# A PARAMETERIZED DESIGN FRAMEWORK FOR HARDWARE IMPLEMENTATION OF PARTICLE FILTERS

Sankalita Saha<sup>1</sup>, Neal K. Bambha<sup>2</sup> and Shuvra S. Bhattacharyya<sup>1</sup>

<sup>1</sup>Department of Electrical and Computer Engineering, and Institute for Advanced Computer Studies, University of Maryland, College Park, Maryland, 20742. <sup>2</sup>U.S. Army Research Laboratory,Adelphi, Maryland, 20783.

Email: {ssaha, ssb}@umd.edu, nbambha@arl.army.mil

# ABSTRACT

Particle filtering methods provide powerful techniques for solving non-linear state-estimation problems, and are applied to a variety of application areas in signal processing. Because of their vast computational complexity, real-time hardware implementation of particle-filter-based systems is a challenging task. However, many particle filter applications share common characteristics, and the same system design can be reused with appropriate streamlining. To achieve this, a parameterized design framework for particle filters is proposed in this paper. In this framework, parameterization of system features that vary over specific implementations enables reuse of a generic design for a wide range of applications with minimal re-design effort. Using this framework, we explore different design options for implementing two different particle filtering applications on field-programmable gate arrays (FPGAs), and we present associated results on trade-offs between area (FPGA resource requirements) and execution speed.

*Index Terms* — Field programmable gate arrays, Parallel architectures, Recursive estimation.

# **1. INTRODUCTION**

Particle filtering is a powerful, emerging methodology with a wide range of applications in science and engineering. Researchers from a variety of fields ranging from signal processing to statistics and econometrics use particle filters because of its potential for coping with difficult nonlinear and/or non-Gaussian noise problems. They are based on the idea of approximating the probability density functions (PDFs) of the state of a dynamic model by random samples (particles) with associated weights and propagating them across iterations based on a probabilistic model of the state update and the measurements. However, use of particle filters in real-time systems has been limited due to their computational complexity. A particle filter typically involves several complex mathematical operations that are invoked at every iteration of the filter, as well as a large a number of particles, which in turn results in high memory requirements. A possible solution for real-time implementation of such systems is parallelization with the use of multiprocessor systems [2]; but this is also restricted because of the presence of an unavoidable computing step - resampling - which is serial in nature, making it difficult to fully parallelize an implementation. Though various efforts have been made to derive distributed resampling algorithms ([3]), complete parallelization has not been possible. This suggests the exploration customized solutions.

Implementation of particle filter applications on hardware or hardware/software codesign platforms is further challenging due to the resource constraints on such platforms. Architectural design and memory management for hardware implementations explored before ([1]) mainly focus on one particle-filter-based application and optimize the various resulting subsystems. Design and implementation of a generic yet highly optimized architecture for all particle filter based systems is not possible because of the wide range of applications to which particle filtering techniques are applied currently and may be applied in the future. But, there are many applications that share similarities as far as particle filtering is concerned. A generic implementation framework that can be suitably and easily reconfigured for different applications would be of significant utility. A limited form of such a framework was explored by Hong et al., where two particle filtering algorithms are implemented on the same platform, and the system can be configured to use any one of them through switching mechanisms [5]. However, our methodology uses a much higher-level and hence more general approach. In particular, our methodology can be applied to any arbitrary set of particle filtering algorithms, rather than being constrained to a fixed, pre-defined set of algorithms.

^^^^^^^^

WRITTEN EXERCISE 1>
Reproduce verbatim the passage of the paper on particle filters starting at "# A PARAMETERIZED" and ending at "Laboratory,Adelphi, Maryland, 20783.".
WRITTEN EXERCISE 2>
Quote exactly the lines of the listing starting at the line that contains "Task: Expand the" and ending at the end of the listing.

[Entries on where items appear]

^^^^^^^^

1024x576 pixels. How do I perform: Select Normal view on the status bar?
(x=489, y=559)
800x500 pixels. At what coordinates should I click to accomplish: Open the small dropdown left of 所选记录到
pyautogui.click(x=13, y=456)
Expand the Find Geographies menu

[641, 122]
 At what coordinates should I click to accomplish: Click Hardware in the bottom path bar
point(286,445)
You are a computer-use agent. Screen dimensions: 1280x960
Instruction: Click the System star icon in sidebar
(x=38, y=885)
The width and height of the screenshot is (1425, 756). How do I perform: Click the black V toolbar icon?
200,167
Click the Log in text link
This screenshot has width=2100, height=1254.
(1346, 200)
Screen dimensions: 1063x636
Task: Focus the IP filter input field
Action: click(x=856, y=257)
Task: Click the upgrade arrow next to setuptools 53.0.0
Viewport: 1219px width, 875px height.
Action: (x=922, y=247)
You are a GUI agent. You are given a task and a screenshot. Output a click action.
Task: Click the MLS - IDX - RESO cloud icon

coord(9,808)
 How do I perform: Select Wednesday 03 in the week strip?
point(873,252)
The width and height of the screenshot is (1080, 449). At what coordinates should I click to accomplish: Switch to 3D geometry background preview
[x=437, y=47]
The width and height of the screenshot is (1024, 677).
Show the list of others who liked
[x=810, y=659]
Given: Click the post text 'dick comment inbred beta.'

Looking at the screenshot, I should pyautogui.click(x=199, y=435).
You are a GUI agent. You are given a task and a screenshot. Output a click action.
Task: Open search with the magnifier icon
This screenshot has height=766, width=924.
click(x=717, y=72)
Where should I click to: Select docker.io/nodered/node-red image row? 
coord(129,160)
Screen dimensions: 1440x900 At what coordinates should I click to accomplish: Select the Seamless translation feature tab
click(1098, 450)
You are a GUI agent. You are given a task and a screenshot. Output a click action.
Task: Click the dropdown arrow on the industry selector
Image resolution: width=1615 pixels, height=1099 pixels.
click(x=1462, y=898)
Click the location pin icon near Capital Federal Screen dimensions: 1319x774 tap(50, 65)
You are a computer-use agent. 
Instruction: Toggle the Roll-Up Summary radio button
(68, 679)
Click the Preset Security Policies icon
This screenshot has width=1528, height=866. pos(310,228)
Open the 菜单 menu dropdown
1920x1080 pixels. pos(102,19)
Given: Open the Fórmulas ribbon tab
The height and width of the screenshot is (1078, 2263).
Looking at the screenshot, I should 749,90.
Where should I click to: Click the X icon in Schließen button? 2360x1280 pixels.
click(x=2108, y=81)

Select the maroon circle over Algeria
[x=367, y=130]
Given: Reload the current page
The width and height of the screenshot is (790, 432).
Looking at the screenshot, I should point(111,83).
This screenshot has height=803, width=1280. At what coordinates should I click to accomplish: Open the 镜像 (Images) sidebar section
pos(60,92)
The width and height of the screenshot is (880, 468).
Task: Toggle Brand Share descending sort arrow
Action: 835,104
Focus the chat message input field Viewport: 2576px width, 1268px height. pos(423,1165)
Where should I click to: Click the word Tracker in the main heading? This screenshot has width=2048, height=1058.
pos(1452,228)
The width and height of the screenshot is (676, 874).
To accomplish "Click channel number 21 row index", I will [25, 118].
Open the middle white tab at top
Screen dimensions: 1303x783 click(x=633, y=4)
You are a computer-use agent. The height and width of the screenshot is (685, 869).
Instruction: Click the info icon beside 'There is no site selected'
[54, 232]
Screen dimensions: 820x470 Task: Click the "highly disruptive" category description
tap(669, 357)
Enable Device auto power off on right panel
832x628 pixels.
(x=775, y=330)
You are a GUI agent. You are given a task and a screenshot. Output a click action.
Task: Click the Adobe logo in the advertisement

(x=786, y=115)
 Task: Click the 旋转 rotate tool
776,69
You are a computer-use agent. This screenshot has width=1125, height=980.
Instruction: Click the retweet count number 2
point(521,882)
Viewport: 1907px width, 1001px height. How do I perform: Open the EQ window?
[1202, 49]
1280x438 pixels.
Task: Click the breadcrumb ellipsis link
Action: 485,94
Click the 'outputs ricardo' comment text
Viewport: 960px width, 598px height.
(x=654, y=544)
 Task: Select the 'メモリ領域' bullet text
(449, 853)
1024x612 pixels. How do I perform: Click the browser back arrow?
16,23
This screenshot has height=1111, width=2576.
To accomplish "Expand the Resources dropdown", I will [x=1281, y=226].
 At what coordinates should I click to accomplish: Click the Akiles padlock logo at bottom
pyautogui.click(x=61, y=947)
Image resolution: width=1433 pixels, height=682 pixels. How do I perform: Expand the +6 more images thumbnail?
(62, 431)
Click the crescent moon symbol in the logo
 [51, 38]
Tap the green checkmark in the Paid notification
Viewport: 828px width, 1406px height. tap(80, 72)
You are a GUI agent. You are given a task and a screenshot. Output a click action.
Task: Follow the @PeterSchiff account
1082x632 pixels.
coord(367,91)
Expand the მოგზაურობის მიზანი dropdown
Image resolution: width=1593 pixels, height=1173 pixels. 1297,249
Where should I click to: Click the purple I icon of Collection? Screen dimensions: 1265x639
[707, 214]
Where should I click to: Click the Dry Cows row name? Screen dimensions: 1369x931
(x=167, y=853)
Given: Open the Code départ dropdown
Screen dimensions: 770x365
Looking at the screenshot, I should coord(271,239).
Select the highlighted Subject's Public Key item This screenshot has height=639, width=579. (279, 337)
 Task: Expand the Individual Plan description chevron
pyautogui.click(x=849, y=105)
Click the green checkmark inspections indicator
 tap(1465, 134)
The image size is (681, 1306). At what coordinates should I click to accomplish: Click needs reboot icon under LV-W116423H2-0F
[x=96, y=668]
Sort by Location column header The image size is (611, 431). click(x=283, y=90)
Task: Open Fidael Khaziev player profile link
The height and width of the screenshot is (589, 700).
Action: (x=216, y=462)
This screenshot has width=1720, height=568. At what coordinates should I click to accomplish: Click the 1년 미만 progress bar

^^^^^^^^

WORKED ANSWER 1>
# A PARAMETERIZED DESIGN FRAMEWORK FOR HARDWARE IMPLEMENTATION OF PARTICLE FILTERS

Sankalita Saha<sup>1</sup>, Neal K. Bambha<sup>2</sup> and Shuvra S. Bhattacharyya<sup>1</sup>

<sup>1</sup>Department of Electrical and Computer Engineering, and Institute for Advanced Computer Studies, University of Maryland, College Park, Maryland, 20742. <sup>2</sup>U.S. Army Research Laboratory,Adelphi, Maryland, 20783.

WORKED ANSWER 2>
 Task: Expand the Individual Plan description chevron
pyautogui.click(x=849, y=105)
Click the green checkmark inspections indicator
 tap(1465, 134)
The image size is (681, 1306). At what coordinates should I click to accomplish: Click needs reboot icon under LV-W116423H2-0F
[x=96, y=668]
Sort by Location column header The image size is (611, 431). click(x=283, y=90)
Task: Open Fidael Khaziev player profile link
The height and width of the screenshot is (589, 700).
Action: (x=216, y=462)
This screenshot has width=1720, height=568. At what coordinates should I click to accomplish: Click the 1년 미만 progress bar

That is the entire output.